🤖 AI Summary
Humanoid robots face significant challenges in achieving real-time, generalized autonomous recovery and standing after falling in dynamic environments. This paper proposes the first end-to-end deep reinforcement learning (DRL) framework that unifies fall recovery and standing behaviors. To accelerate training, we introduce the Cross-Q algorithm—a novel Q-learning variant leveraging cross-task knowledge transfer—and integrate a simulation-to-real transfer strategy to enhance deployment robustness. The method is seamlessly implemented on the Sigmaban hardware platform and demonstrates strong adaptability to external disturbances.
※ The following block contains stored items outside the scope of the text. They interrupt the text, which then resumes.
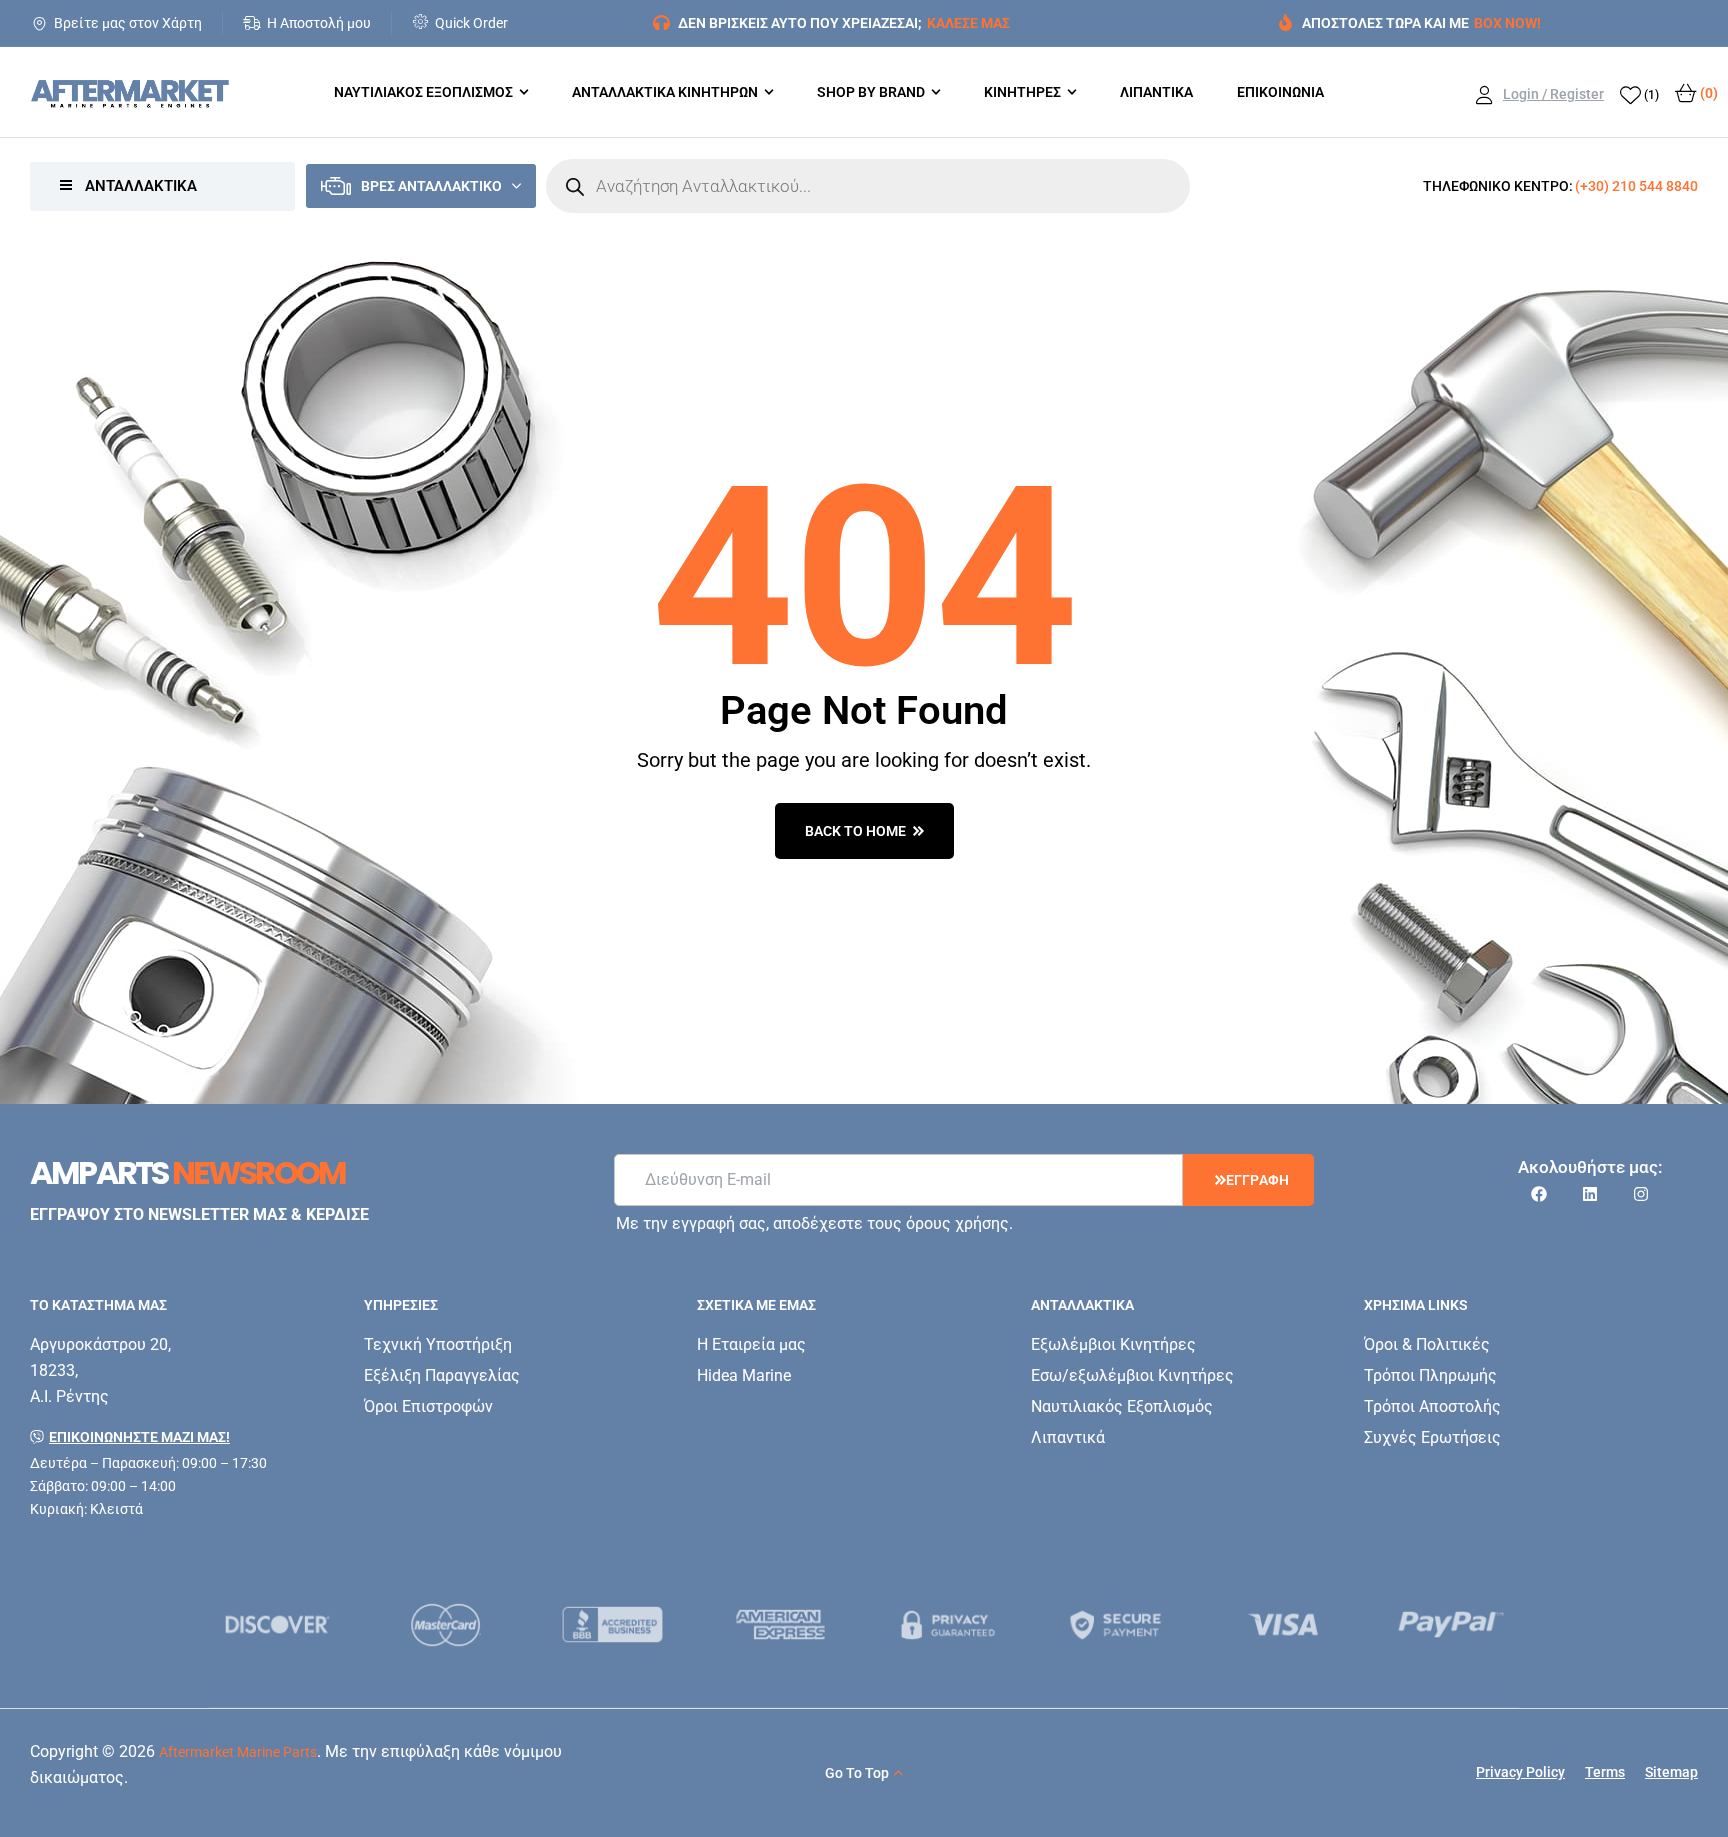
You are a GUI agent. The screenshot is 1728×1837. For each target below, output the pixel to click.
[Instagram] (1641, 1194)
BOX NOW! (1507, 23)
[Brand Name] (278, 1624)
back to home (855, 831)
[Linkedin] (1590, 1194)
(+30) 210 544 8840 (1636, 186)
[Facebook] (1539, 1194)
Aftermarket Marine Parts (238, 1752)
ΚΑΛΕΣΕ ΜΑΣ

It overcomes key limitations of conventional model predictive control (MPC) and keyframe-based (KFB) approaches in both real-time performance (response latency < 800 ms) and generalization capability. Experimental evaluation shows a statistically significant improvement in recovery success rate over the KFB method employed by Rhoban—the RoboCup 2023 KidSize World Champion—validating the effectiveness and engineering feasibility of unified policy modeling for post-fall locomotion.
📝 Abstract
Humanoid robotics faces significant challenges in achieving stable locomotion and recovering from falls in dynamic environments. Traditional methods, such as Model Predictive Control (MPC) and Key Frame Based (KFB) routines, either require extensive fine-tuning or lack real-time adaptability. This paper introduces FRASA, a Deep Reinforcement Learning (DRL) agent that integrates fall recovery and stand up strategies into a unified framework. Leveraging the Cross-Q algorithm, FRASA significantly reduces training time and offers a versatile recovery strategy that adapts to unpredictable disturbances. Comparative tests on Sigmaban humanoid robots demonstrate FRASA superior performance against the KFB method deployed in the RoboCup 2023 by the Rhoban Team, world champion of the KidSize League.